Single and multiple supplies: related issues: Talacre Beach Caravan Sales Ltd (C-251/05)
Talacre operated holiday home parks and in relation to that sold new, large, non-mobile residential caravans which were placed in their parks.
The available caravans were offered to the customer completely fitted and furnished and the customers could have no further influence over the contents.
The UK had considered the supply of the caravans and their contents as two separate supplies -a zero-rated supply of the caravans and standard-rated supply of the removable contents on the basis that the items were physically and economically separable.
Talacre took the view that the caravans and their contents comprised a single zero-rated supply (as the caravan was the main element of the supply) and sought repayment of VAT accounted for on the contents.
While the caravans and their contents were treated as two separate supplies (zero rated and standard rated) by the caravan manufacturers when supplied to Talacre, Talacre’s onward supply to the customers was at a single inclusive price including the pitch rental and did not show VAT in any form.
The Court of Appeal referred Talacre’s interpretation to the ECJ for consideration who quoted the following fundamental observation from CPP:
“In this respect, taking into account, first, that it follows from Article 2(1) of the Sixth Directive that every supply of a service must normally be regarded as distinct and independent and, second, that a supply which comprises a single service from an economic point of view should not be artificially split, so as not to distort the functioning of the VAT system, the essential features of the transaction must be ascertained in order to determine whether the taxable person is supplying the customer, being a typical consumer, with several distinct principal services or with a single service”
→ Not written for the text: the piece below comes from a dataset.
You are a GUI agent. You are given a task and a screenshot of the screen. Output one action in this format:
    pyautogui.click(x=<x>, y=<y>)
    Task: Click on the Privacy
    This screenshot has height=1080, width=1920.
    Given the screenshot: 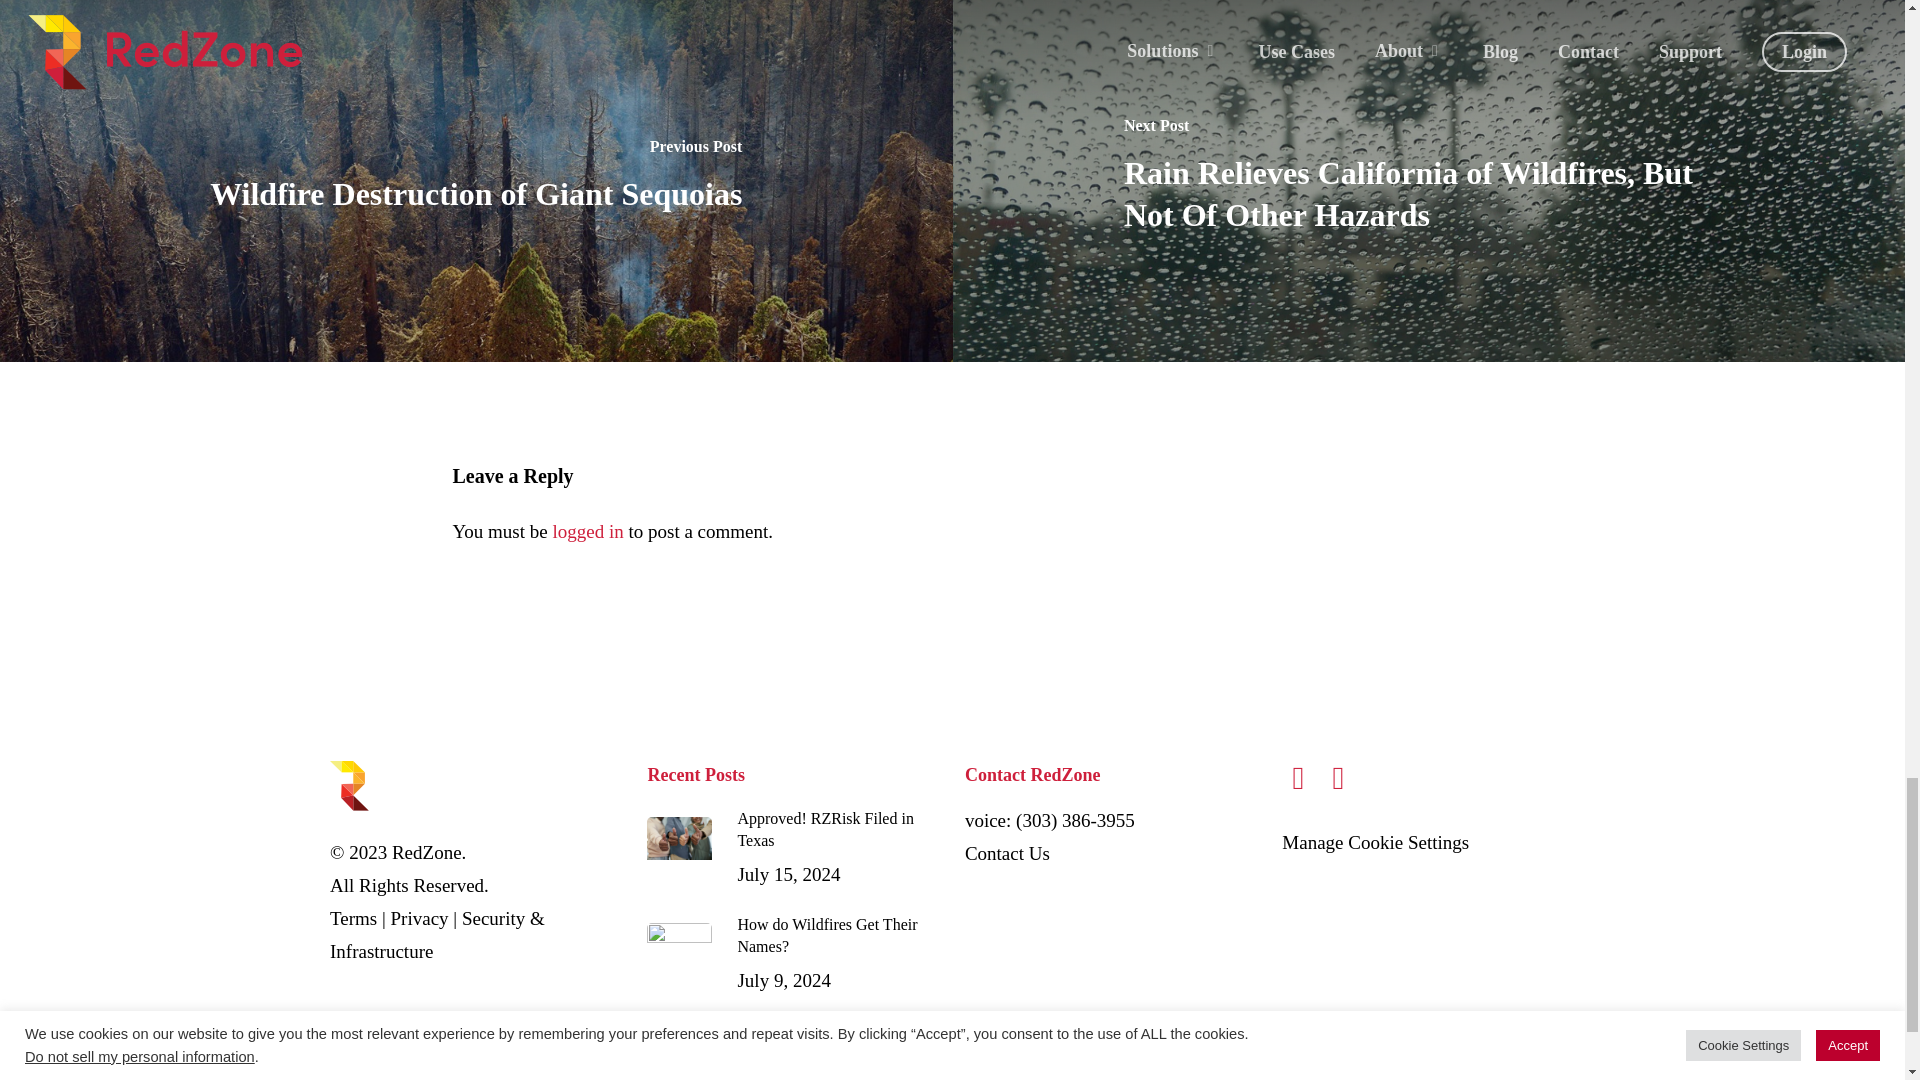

The court ruled however that existing case law on composite supplies was not directly transferrable to the situation at issue here and consequently that the question referred should be left open. The following response was supplied to the Court of Appeal;
“The rules on determining the scope of a transaction do not preclude an exemption of a Member State, under Article 28(2)(a) of Sixth Directive 77/388/EC of 17 May 1977 on the harmonisation of the laws of the Member States relating to turnover taxes - Common system of value added tax: uniform basis of assessment, which zero-rates the supply of specified goods and excludes other items from the scope of the zero-rating, even if the excluded items and the included items are delivered together”.
The ECJ found that the UK was correct in restricting the zero rating for caravans to the supply of the caravan itself, while applying VAT at the standard rate to removable contents provided with the caravan, albeit that there was a single supply.
This case does not give information on how to decide whether there is a single or multiple supply as the starting point is that there is a single supply and the issue is about whether there can be more than one VAT liability applied to it.